WORK ITEM:
Below are the records. Transcribe them exactly.

[Stored items from a collection]
BEGIN

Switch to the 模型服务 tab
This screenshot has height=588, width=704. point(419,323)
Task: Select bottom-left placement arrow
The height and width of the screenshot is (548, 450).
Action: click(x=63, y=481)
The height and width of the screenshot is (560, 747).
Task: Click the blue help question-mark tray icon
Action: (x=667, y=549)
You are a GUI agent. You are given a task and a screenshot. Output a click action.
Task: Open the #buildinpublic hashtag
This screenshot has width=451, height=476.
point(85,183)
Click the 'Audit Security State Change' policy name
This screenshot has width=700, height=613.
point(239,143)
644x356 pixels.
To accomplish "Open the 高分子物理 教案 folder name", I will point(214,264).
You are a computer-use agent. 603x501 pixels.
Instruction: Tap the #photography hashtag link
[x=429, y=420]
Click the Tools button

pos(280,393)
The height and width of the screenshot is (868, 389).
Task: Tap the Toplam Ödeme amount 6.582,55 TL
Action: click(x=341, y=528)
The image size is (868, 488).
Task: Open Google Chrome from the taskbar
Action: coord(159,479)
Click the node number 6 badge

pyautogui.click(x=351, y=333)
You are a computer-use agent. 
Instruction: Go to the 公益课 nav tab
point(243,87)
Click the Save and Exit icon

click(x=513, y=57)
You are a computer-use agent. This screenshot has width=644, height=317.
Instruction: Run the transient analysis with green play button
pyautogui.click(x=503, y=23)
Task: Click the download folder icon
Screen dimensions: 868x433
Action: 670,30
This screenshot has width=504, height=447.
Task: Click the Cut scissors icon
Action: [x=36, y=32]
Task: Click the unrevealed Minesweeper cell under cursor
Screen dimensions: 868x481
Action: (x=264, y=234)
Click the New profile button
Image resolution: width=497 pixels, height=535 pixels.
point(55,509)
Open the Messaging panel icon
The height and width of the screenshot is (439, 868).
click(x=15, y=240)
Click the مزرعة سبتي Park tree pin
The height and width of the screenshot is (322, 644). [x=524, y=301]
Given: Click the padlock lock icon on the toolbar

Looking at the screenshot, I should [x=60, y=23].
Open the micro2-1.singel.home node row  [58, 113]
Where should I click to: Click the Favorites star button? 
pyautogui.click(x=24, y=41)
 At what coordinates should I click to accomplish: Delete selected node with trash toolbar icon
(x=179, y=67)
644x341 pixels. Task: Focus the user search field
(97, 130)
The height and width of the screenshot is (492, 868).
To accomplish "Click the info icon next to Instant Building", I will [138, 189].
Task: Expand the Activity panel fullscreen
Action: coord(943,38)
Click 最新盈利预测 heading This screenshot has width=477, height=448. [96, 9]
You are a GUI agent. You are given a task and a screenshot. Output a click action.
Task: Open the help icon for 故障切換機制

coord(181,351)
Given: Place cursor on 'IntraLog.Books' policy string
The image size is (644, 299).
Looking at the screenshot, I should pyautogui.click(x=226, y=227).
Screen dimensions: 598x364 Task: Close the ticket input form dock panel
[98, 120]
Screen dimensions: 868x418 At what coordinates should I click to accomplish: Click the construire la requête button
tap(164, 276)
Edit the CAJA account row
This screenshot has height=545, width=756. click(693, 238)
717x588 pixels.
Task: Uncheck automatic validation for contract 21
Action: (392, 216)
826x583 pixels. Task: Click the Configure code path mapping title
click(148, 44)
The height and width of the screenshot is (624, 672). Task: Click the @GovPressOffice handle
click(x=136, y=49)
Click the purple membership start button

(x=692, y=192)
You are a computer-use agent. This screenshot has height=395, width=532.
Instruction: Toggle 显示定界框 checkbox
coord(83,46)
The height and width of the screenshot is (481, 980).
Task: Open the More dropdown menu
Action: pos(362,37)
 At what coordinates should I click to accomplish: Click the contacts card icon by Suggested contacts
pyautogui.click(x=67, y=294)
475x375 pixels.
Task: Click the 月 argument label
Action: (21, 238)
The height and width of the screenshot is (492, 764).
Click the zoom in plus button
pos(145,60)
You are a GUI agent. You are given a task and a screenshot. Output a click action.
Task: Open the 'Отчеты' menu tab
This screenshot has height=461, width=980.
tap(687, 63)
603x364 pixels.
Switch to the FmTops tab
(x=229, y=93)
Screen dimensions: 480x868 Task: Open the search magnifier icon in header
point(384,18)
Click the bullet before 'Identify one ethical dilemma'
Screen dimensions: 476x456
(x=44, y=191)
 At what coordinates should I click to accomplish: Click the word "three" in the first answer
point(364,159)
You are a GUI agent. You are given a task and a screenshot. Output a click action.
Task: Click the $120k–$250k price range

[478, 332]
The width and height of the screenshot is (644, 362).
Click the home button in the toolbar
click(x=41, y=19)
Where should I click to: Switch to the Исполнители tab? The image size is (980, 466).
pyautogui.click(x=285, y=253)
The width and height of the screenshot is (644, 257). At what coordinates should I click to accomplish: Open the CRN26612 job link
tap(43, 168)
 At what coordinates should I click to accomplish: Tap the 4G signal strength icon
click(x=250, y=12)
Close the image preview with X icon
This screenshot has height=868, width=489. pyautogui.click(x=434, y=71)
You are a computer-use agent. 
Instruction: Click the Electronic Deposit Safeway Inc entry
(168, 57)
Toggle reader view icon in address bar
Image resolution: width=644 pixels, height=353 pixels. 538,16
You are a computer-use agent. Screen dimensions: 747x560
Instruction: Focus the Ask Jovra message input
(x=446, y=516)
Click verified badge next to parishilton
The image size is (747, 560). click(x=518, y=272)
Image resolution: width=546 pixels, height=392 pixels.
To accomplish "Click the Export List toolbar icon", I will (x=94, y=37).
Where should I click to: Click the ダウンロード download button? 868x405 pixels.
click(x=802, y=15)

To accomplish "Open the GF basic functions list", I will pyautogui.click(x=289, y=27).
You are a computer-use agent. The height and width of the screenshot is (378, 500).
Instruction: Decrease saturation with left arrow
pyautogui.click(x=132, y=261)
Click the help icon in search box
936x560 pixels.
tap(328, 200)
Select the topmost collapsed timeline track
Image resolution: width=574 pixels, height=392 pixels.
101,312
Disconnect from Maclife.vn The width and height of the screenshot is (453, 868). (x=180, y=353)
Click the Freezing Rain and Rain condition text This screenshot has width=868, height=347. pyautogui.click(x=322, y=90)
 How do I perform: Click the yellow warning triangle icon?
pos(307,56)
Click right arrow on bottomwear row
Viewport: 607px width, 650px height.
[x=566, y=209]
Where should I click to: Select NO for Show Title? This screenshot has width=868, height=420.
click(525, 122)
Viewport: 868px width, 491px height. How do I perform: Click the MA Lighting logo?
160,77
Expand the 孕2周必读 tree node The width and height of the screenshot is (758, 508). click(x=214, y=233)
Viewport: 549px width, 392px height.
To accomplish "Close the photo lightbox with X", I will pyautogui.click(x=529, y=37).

END

SOLUTION:
Switch to the 模型服务 tab
This screenshot has height=588, width=704. point(419,323)
Task: Select bottom-left placement arrow
The height and width of the screenshot is (548, 450).
Action: click(x=63, y=481)
The height and width of the screenshot is (560, 747).
Task: Click the blue help question-mark tray icon
Action: (x=667, y=549)
You are a GUI agent. You are given a task and a screenshot. Output a click action.
Task: Open the #buildinpublic hashtag
This screenshot has width=451, height=476.
point(85,183)
Click the 'Audit Security State Change' policy name
This screenshot has width=700, height=613.
point(239,143)
644x356 pixels.
To accomplish "Open the 高分子物理 教案 folder name", I will point(214,264).
You are a computer-use agent. 603x501 pixels.
Instruction: Tap the #photography hashtag link
[x=429, y=420]
Click the Tools button

pos(280,393)
The height and width of the screenshot is (868, 389).
Task: Tap the Toplam Ödeme amount 6.582,55 TL
Action: click(x=341, y=528)
The image size is (868, 488).
Task: Open Google Chrome from the taskbar
Action: coord(159,479)
Click the node number 6 badge

pyautogui.click(x=351, y=333)
You are a computer-use agent. 
Instruction: Go to the 公益课 nav tab
point(243,87)
Click the Save and Exit icon

click(x=513, y=57)
You are a computer-use agent. This screenshot has width=644, height=317.
Instruction: Run the transient analysis with green play button
pyautogui.click(x=503, y=23)
Task: Click the download folder icon
Screen dimensions: 868x433
Action: 670,30
This screenshot has width=504, height=447.
Task: Click the Cut scissors icon
Action: [x=36, y=32]
Task: Click the unrevealed Minesweeper cell under cursor
Screen dimensions: 868x481
Action: (x=264, y=234)
Click the New profile button
Image resolution: width=497 pixels, height=535 pixels.
point(55,509)
Open the Messaging panel icon
The height and width of the screenshot is (439, 868).
click(x=15, y=240)
Click the مزرعة سبتي Park tree pin
The height and width of the screenshot is (322, 644). [x=524, y=301]
Given: Click the padlock lock icon on the toolbar

Looking at the screenshot, I should [x=60, y=23].
Open the micro2-1.singel.home node row  [58, 113]
Where should I click to: Click the Favorites star button? 
pyautogui.click(x=24, y=41)
 At what coordinates should I click to accomplish: Delete selected node with trash toolbar icon
(x=179, y=67)
644x341 pixels. Task: Focus the user search field
(97, 130)
The height and width of the screenshot is (492, 868).
To accomplish "Click the info icon next to Instant Building", I will [138, 189].
Task: Expand the Activity panel fullscreen
Action: coord(943,38)
Click 最新盈利预测 heading This screenshot has width=477, height=448. [96, 9]
You are a GUI agent. You are given a task and a screenshot. Output a click action.
Task: Open the help icon for 故障切換機制

coord(181,351)
Given: Place cursor on 'IntraLog.Books' policy string
The image size is (644, 299).
Looking at the screenshot, I should pyautogui.click(x=226, y=227).
Screen dimensions: 598x364 Task: Close the ticket input form dock panel
[98, 120]
Screen dimensions: 868x418 At what coordinates should I click to accomplish: Click the construire la requête button
tap(164, 276)
Edit the CAJA account row
This screenshot has height=545, width=756. click(693, 238)
717x588 pixels.
Task: Uncheck automatic validation for contract 21
Action: (392, 216)
826x583 pixels. Task: Click the Configure code path mapping title
click(148, 44)
The height and width of the screenshot is (624, 672). Task: Click the @GovPressOffice handle
click(x=136, y=49)
Click the purple membership start button

(x=692, y=192)
You are a computer-use agent. This screenshot has height=395, width=532.
Instruction: Toggle 显示定界框 checkbox
coord(83,46)
The height and width of the screenshot is (481, 980).
Task: Open the More dropdown menu
Action: pos(362,37)
 At what coordinates should I click to accomplish: Click the contacts card icon by Suggested contacts
pyautogui.click(x=67, y=294)
475x375 pixels.
Task: Click the 月 argument label
Action: (21, 238)
The height and width of the screenshot is (492, 764).
Click the zoom in plus button
pos(145,60)
You are a GUI agent. You are given a task and a screenshot. Output a click action.
Task: Open the 'Отчеты' menu tab
This screenshot has height=461, width=980.
tap(687, 63)
603x364 pixels.
Switch to the FmTops tab
(x=229, y=93)
Screen dimensions: 480x868 Task: Open the search magnifier icon in header
point(384,18)
Click the bullet before 'Identify one ethical dilemma'
Screen dimensions: 476x456
(x=44, y=191)
 At what coordinates should I click to accomplish: Click the word "three" in the first answer
point(364,159)
You are a GUI agent. You are given a task and a screenshot. Output a click action.
Task: Click the $120k–$250k price range

[478, 332]
The width and height of the screenshot is (644, 362).
Click the home button in the toolbar
click(x=41, y=19)
Where should I click to: Switch to the Исполнители tab? The image size is (980, 466).
pyautogui.click(x=285, y=253)
The width and height of the screenshot is (644, 257). At what coordinates should I click to accomplish: Open the CRN26612 job link
tap(43, 168)
 At what coordinates should I click to accomplish: Tap the 4G signal strength icon
click(x=250, y=12)
Close the image preview with X icon
This screenshot has height=868, width=489. pyautogui.click(x=434, y=71)
You are a computer-use agent. 
Instruction: Click the Electronic Deposit Safeway Inc entry
(168, 57)
Toggle reader view icon in address bar
Image resolution: width=644 pixels, height=353 pixels. 538,16
You are a computer-use agent. Screen dimensions: 747x560
Instruction: Focus the Ask Jovra message input
(x=446, y=516)
Click verified badge next to parishilton
The image size is (747, 560). click(x=518, y=272)
Image resolution: width=546 pixels, height=392 pixels.
To accomplish "Click the Export List toolbar icon", I will (x=94, y=37).
Where should I click to: Click the ダウンロード download button? 868x405 pixels.
click(x=802, y=15)

To accomplish "Open the GF basic functions list", I will pyautogui.click(x=289, y=27).
You are a computer-use agent. The height and width of the screenshot is (378, 500).
Instruction: Decrease saturation with left arrow
pyautogui.click(x=132, y=261)
Click the help icon in search box
936x560 pixels.
tap(328, 200)
Select the topmost collapsed timeline track
Image resolution: width=574 pixels, height=392 pixels.
101,312
Disconnect from Maclife.vn The width and height of the screenshot is (453, 868). (x=180, y=353)
Click the Freezing Rain and Rain condition text This screenshot has width=868, height=347. pyautogui.click(x=322, y=90)
 How do I perform: Click the yellow warning triangle icon?
pos(307,56)
Click right arrow on bottomwear row
Viewport: 607px width, 650px height.
[x=566, y=209]
Where should I click to: Select NO for Show Title? This screenshot has width=868, height=420.
click(525, 122)
Viewport: 868px width, 491px height. How do I perform: Click the MA Lighting logo?
160,77
Expand the 孕2周必读 tree node The width and height of the screenshot is (758, 508). click(x=214, y=233)
Viewport: 549px width, 392px height.
To accomplish "Close the photo lightbox with X", I will pyautogui.click(x=529, y=37).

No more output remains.